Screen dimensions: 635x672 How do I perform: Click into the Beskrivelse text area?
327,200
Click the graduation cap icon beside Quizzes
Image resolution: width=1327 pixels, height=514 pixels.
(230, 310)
•••
#### Assignment:
All of the entries are to be set down again without alteration.

#### Problem solution:
Screen dimensions: 635x672 How do I perform: Click into the Beskrivelse text area?
327,200
Click the graduation cap icon beside Quizzes
Image resolution: width=1327 pixels, height=514 pixels.
(230, 310)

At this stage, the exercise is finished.